* **Data shown**:
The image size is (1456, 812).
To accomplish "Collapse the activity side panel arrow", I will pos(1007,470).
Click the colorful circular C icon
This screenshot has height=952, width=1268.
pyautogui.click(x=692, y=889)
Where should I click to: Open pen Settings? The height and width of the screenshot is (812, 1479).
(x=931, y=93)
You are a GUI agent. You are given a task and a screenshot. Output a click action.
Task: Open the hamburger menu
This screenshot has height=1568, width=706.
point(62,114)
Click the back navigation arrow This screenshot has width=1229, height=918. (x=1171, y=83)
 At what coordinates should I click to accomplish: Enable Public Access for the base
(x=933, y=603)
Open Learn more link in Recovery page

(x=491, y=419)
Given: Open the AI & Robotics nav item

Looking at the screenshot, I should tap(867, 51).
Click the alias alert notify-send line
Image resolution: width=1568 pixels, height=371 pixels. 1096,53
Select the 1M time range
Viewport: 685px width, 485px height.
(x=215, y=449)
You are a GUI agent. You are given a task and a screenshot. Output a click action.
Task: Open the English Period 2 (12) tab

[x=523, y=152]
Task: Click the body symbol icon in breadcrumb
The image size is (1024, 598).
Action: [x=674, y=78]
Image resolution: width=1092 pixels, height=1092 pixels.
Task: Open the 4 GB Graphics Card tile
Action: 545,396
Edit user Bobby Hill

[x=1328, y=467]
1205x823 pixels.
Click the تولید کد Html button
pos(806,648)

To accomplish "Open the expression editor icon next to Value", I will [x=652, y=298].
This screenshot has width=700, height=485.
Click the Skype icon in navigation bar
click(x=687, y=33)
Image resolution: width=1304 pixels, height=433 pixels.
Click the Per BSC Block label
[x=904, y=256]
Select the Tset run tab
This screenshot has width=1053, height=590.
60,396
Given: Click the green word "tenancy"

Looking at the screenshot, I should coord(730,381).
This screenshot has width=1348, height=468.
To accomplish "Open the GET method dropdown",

* **Your goal**: Retype all of the lines above precisely as they appear, preserving their order and wording.

* **Solution for this exercise**:
The image size is (1456, 812).
To accomplish "Collapse the activity side panel arrow", I will pos(1007,470).
Click the colorful circular C icon
This screenshot has height=952, width=1268.
pyautogui.click(x=692, y=889)
Where should I click to: Open pen Settings? The height and width of the screenshot is (812, 1479).
(x=931, y=93)
You are a GUI agent. You are given a task and a screenshot. Output a click action.
Task: Open the hamburger menu
This screenshot has height=1568, width=706.
point(62,114)
Click the back navigation arrow This screenshot has width=1229, height=918. (x=1171, y=83)
 At what coordinates should I click to accomplish: Enable Public Access for the base
(x=933, y=603)
Open Learn more link in Recovery page

(x=491, y=419)
Given: Open the AI & Robotics nav item

Looking at the screenshot, I should tap(867, 51).
Click the alias alert notify-send line
Image resolution: width=1568 pixels, height=371 pixels. 1096,53
Select the 1M time range
Viewport: 685px width, 485px height.
(x=215, y=449)
You are a GUI agent. You are given a task and a screenshot. Output a click action.
Task: Open the English Period 2 (12) tab

[x=523, y=152]
Task: Click the body symbol icon in breadcrumb
The image size is (1024, 598).
Action: [x=674, y=78]
Image resolution: width=1092 pixels, height=1092 pixels.
Task: Open the 4 GB Graphics Card tile
Action: 545,396
Edit user Bobby Hill

[x=1328, y=467]
1205x823 pixels.
Click the تولید کد Html button
pos(806,648)

To accomplish "Open the expression editor icon next to Value", I will [x=652, y=298].
This screenshot has width=700, height=485.
Click the Skype icon in navigation bar
click(x=687, y=33)
Image resolution: width=1304 pixels, height=433 pixels.
Click the Per BSC Block label
[x=904, y=256]
Select the Tset run tab
This screenshot has width=1053, height=590.
60,396
Given: Click the green word "tenancy"

Looking at the screenshot, I should coord(730,381).
This screenshot has width=1348, height=468.
To accomplish "Open the GET method dropdown",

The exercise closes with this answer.